Capital gains obtained
in Spain by non-residents without a PE are taxed at a rate of 19% when they are
generated from transfers of assets otherwise they are taxed at the general NRIT
rate of 24% (for residents of other EU member states or EEA countries with
which there is an effective exchange of tax information, the rate is 19% from
2016).
The transitory regime
for transfers of assets and rights which are not used to carry out an economic
activity and which were initially acquired before 31 December 1994 is also
applicable for capital gains obtained in Spain by non-residents without a PE.
Capital gains arising
from transfers of assets by PIT payers over the age of 65 are tax exempt if the
total amount of income obtained from the transfer is used within six months to
establish an assured life annuity for the taxpayer. A maximum of EUR 240,000
may be used to establish an assured life annuity. For partial reinvestments,
only the part of the capital gain obtained that corresponds to the reinvested
amount will be tax exempt.
For transfers of
properties located in Spain by non-residents without a PE (individuals), the
purchaser is required to deduct and pay to the local tax authorities 3% of the
price of the transfer. This withholding is treated as an advance payment of
capital gains tax for the seller. The non-resident seller must be formally
represented in the transaction by a lawyer or legal representative.
Dividend income:
Dividends and other
income generated from holding interests in companies are included in PIT
savings income, which is taxed at a 19% tax rate up to the first EUR 6,000 of
income, a 21% tax rate for the following EUR 6,000 to EUR 50,000 of income, and
a 23% tax rate on any remaining income.
Dividend income
obtained by Spanish non-resident individuals without a PE is taxed by Spanish
withholding tax (WHT) at the flat rate of 19% from 2016 (DTTs normally
establish lower rates).
Interest income:
Interest and other
income generated from transferring a person’s own capital to third parties are
included in PIT savings income and are taxed at a 19% tax rate up to the first
EUR 6,000 of income, a 21% tax rate for the following EUR 6,000 to EUR 50,000
of income, and at a 23% tax rate on any remaining income.
As an exception, when
capital transferred to an associated company exceeds three times the latter
company’s equity, the interest corresponding to the excess will be included in
general taxable income and taxed at the progressive tax rates which are
different for each autonomous region.
Interest income
received by non-residents without a PE is taxed by Spanish WHT at a flat rate
of 19% from 2016. An exemption is applicable for EU residents.
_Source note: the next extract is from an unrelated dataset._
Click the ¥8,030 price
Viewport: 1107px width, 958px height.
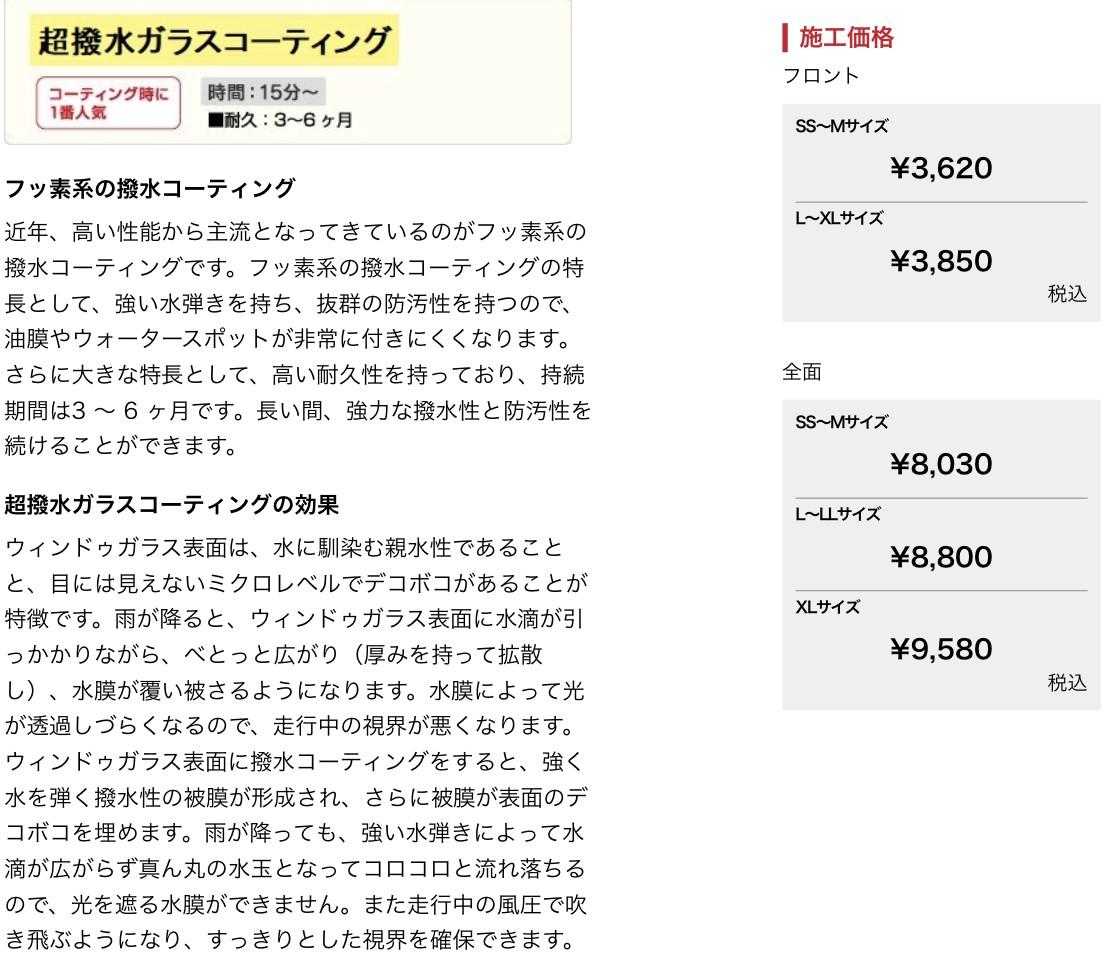[x=941, y=464]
DTTs normally
establish lower rates.
Lease income:
Income generated from
leases of properties by the taxpayer is included in PIT general taxable income
and taxed at progressive tax rates which are different for each autonomous
region.
PIT is levied on any
residential properties owned by the taxpayer (excluding the taxpayer’s habitual
residential property) that have not been leased out. An income allocation of
1.1% or 2% of the property’s rateable value is included in PIT general taxable
income and taxed at progressive tax rates. A 24% tax on 1.1% or 2% of the
property’s rateable value is also levied on non-resident taxpayers
(individuals) without a PE with properties in Spain that are not leased out.
For residents of other EU member states or EEA countries with which there is an
effective exchange of tax information, the rate is 19% from 2016.
WHT is levied on rent
payments received by non-residents from leases and sub-leases of property at
the flat rate of 24%. For residents of other EU member states or EEA countries
with which there is an effective exchange of tax information, the WHT is 19%
from 2016.
EU citizens may deduct
all costs incurred for the maintenance of property from taxable income. Non-EU
residents cannot deduct any costs.
Exempt income:
The following incomes
are specifically exempt from PIT (usually subject to certain limits on the
amounts involved):
· Certain literary, artistic and
scientific awards.
· Severance pay for dismissals, up to the
limit established in Spanish employment law. The tax exemption is limited to
EUR 180,000.
· Benefits awarded to the taxpayer by the
social security or by any other authorities which replace it as a result of his
total permanent disability or serious disability.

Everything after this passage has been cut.